Dataset items:
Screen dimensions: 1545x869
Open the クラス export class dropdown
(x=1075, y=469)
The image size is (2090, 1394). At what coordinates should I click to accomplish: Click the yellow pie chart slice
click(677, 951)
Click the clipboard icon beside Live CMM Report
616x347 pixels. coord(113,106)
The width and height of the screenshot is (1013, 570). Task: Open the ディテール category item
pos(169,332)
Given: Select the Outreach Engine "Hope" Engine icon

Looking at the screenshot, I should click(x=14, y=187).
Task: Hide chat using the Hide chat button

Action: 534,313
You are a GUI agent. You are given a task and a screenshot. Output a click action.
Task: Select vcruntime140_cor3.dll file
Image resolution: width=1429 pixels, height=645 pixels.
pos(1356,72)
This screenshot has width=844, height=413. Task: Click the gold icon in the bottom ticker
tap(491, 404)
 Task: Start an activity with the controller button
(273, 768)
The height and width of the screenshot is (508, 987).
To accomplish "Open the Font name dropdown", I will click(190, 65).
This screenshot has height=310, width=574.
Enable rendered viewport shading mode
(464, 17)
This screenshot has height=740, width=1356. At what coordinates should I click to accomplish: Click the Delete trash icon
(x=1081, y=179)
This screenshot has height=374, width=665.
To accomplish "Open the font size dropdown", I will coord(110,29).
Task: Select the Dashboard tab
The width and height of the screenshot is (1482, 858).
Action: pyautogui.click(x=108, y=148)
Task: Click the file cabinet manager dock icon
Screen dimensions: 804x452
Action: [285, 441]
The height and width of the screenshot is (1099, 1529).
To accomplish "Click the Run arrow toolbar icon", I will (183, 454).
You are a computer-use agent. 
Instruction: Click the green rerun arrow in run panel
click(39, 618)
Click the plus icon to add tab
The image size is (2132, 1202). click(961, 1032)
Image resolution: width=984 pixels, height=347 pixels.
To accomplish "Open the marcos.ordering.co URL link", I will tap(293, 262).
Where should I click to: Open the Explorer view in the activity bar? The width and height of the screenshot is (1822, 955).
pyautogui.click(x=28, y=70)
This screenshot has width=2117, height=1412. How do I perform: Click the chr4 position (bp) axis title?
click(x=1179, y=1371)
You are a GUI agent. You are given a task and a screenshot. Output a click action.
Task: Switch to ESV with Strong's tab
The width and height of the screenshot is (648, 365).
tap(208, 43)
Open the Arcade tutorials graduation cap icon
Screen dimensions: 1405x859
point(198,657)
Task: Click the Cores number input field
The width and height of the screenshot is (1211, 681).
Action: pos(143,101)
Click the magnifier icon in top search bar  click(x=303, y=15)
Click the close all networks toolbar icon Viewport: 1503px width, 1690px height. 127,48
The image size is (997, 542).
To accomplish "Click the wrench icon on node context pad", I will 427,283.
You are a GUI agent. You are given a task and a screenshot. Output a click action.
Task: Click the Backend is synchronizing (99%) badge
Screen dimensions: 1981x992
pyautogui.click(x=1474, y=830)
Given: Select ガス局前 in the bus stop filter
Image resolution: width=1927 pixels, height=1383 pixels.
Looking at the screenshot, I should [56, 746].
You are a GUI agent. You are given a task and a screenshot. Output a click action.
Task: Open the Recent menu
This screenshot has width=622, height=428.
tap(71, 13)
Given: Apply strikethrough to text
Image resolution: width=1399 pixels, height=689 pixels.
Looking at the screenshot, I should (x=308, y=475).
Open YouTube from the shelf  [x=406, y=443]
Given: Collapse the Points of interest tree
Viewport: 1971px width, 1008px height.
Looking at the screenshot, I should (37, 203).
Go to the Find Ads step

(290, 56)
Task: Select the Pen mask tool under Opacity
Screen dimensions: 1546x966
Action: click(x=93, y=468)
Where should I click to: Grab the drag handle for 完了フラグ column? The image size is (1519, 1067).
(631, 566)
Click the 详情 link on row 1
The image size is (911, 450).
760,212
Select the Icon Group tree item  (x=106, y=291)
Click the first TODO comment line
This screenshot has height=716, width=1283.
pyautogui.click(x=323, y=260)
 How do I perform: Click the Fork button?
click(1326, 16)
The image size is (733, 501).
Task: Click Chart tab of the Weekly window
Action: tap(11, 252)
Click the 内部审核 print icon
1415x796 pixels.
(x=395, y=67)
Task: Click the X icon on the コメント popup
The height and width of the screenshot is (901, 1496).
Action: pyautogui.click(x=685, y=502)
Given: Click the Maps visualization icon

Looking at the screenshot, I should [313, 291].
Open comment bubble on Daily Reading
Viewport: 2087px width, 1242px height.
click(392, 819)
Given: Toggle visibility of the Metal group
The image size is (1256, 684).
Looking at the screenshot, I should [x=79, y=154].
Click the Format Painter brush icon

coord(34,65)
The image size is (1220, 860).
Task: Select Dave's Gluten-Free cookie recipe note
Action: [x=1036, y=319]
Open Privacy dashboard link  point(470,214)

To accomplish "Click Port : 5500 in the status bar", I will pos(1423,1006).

# INSTRUCTIONS FOR THE TASK
Copy every line of the data that carries the word "toolbar".

# WRITTEN ANSWER
To accomplish "Click the Run arrow toolbar icon", I will (183, 454).
Click the close all networks toolbar icon Viewport: 1503px width, 1690px height. 127,48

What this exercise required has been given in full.